Solving Co-Path/Cycle Packing and Co-Path Packing Faster Than $3^k$

TL;DR

This paper presents faster deterministic algorithms for the Co-Path/Cycle Packing and Co-Path Packing problems, improving the exponential base from 3 to approximately 2.8 and 2.9 respectively, with applications to path decompositions.

Contribution

It introduces novel algorithms combining multiple techniques to solve these problems faster than the longstanding $3^k$ bound, with improved deterministic running times.

Findings

Co-Path/Cycle Packing solved in $O^*(2.8192^k)$ time.
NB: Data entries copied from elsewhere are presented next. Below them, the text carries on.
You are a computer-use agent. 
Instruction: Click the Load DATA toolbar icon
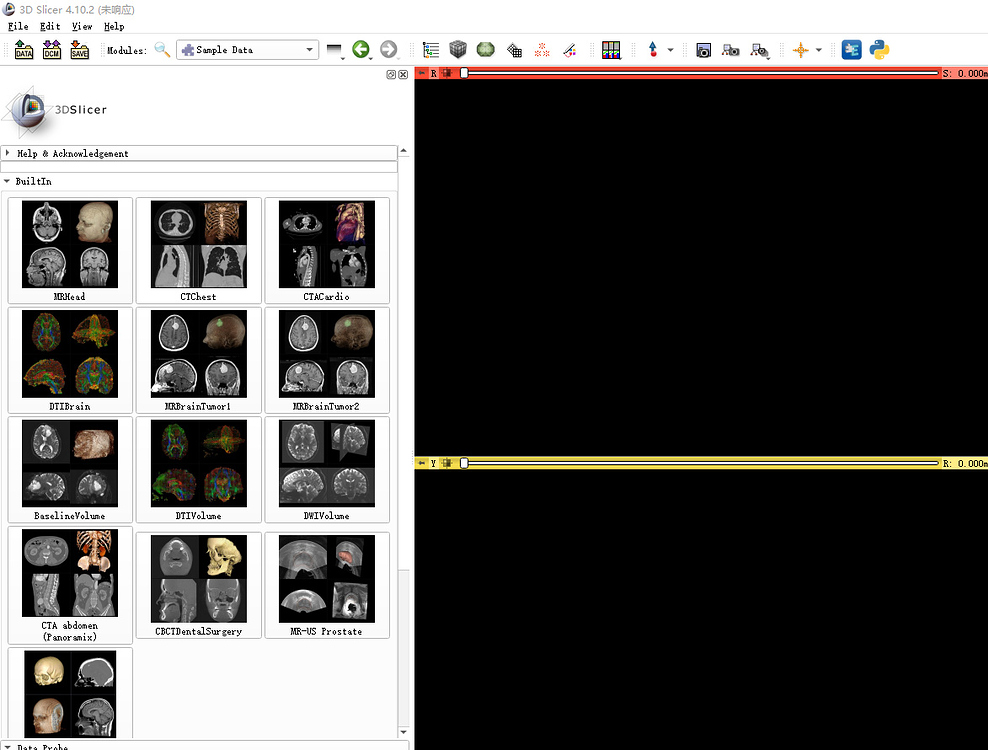(24, 50)
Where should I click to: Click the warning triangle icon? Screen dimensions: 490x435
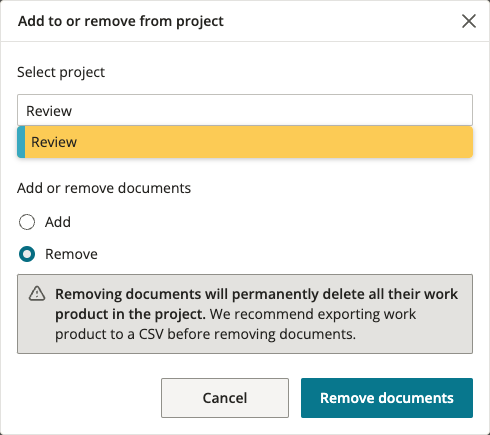(x=37, y=294)
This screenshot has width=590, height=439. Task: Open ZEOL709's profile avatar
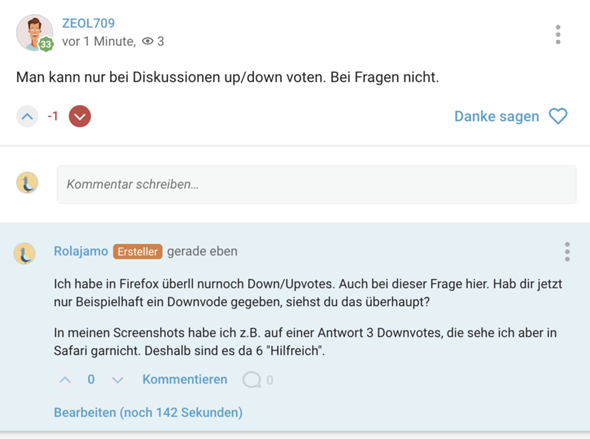pyautogui.click(x=34, y=33)
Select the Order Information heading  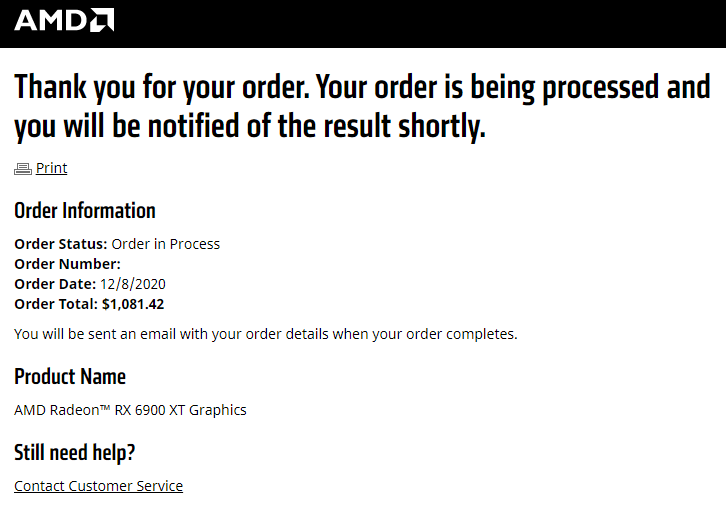(x=85, y=211)

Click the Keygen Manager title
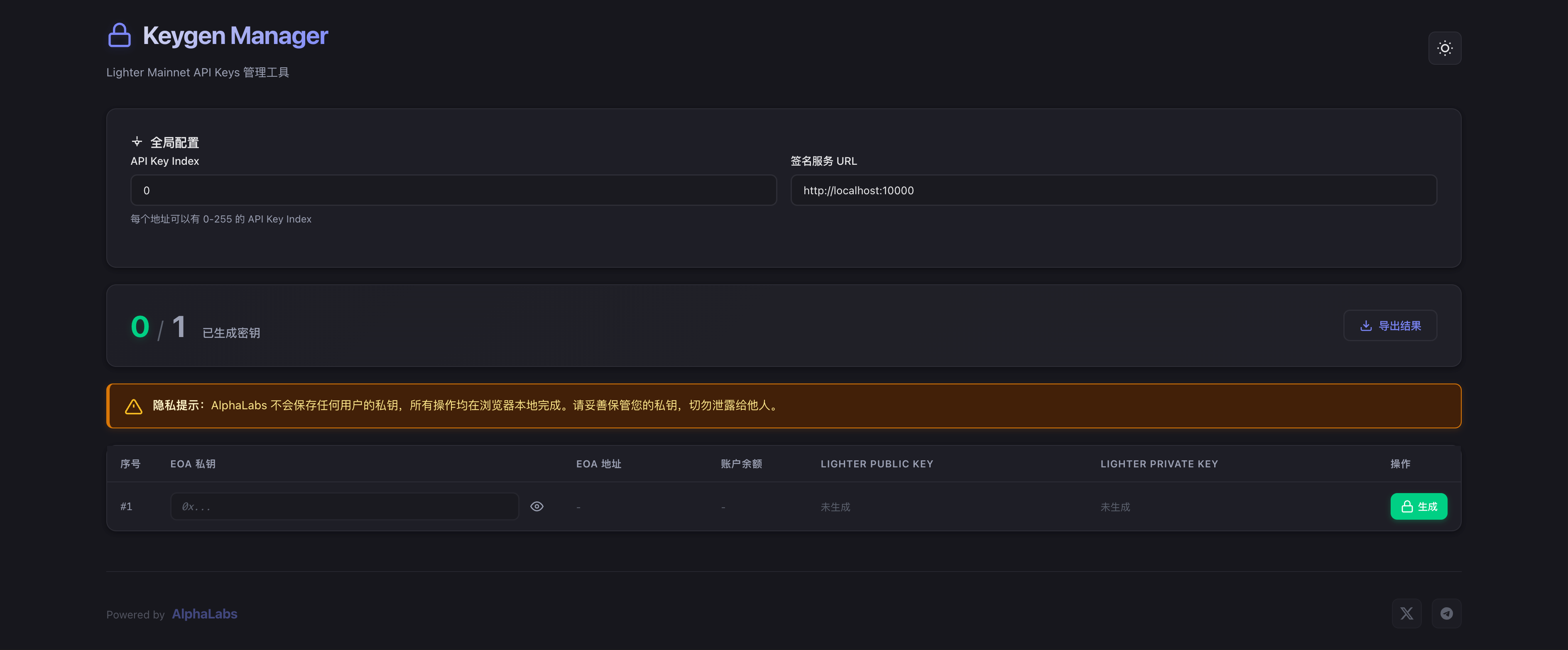pyautogui.click(x=235, y=36)
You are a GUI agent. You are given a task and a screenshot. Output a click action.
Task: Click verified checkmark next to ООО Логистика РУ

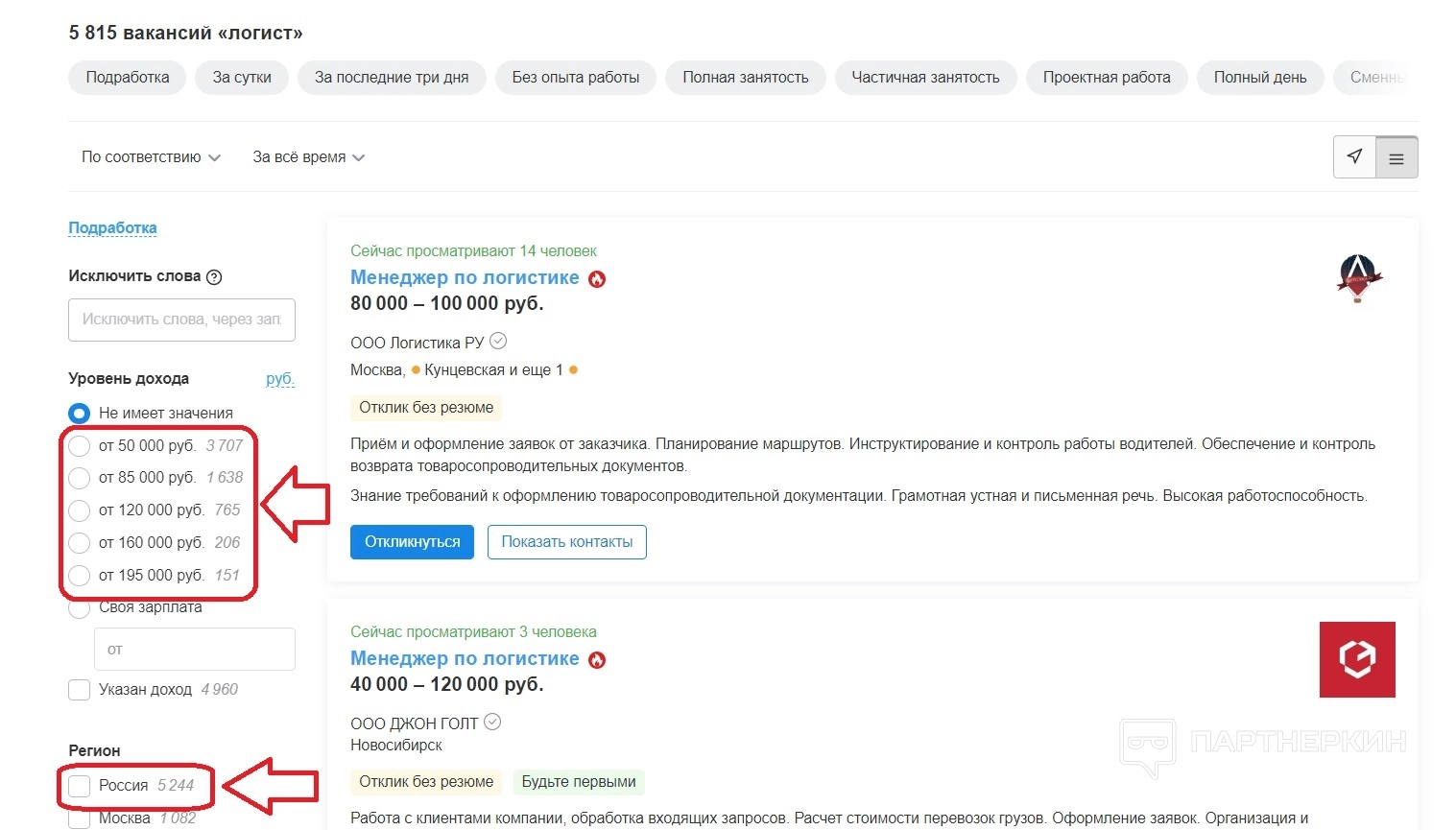tap(498, 342)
Co-Path Packing solved in $O^*(2.9241^k)$ time.

Additional result: Co-Path Packing in $O^*(5^p)$ time given a path decomposition.

Abstract

The \textsc{Co-Path/Cycle Packing} problem (resp. The \textsc{Co-Path Packing} problem) asks whether we can delete at most $k$ vertices from the input graph such that the remaining graph is a collection of induced paths and cycles (resp. induced paths). These two problems are fundamental graph problems that have important applications in bioinformatics. Although these two problems have been extensively studied in parameterized algorithms, it seems hard to break the running time bound $3^k$. In 2015, Feng et al. provided an $O^*(3^k)$-time randomized algorithms for both of them. Recently, Tsur showed that they can be solved in $O^*(3^k)$ time deterministically. In this paper, by combining several techniques such as path decomposition, dynamic programming, cut \& count, and branch-and-search methods, we show that \textsc{Co-Path/Cycle Packing} can be solved in $O^*(2.8192^k)$ time deterministically and \textsc{Co-Path Packing} can be solved in $O^*(2.9241^{k})$ time with failure probability $\leq 1/3$. As a by-product, we also show that the \textsc{Co-Path Packing} problem can be solved in $O^*(5^p)$ time with probability at least 2/3 if a path decomposition of width $p$ is given.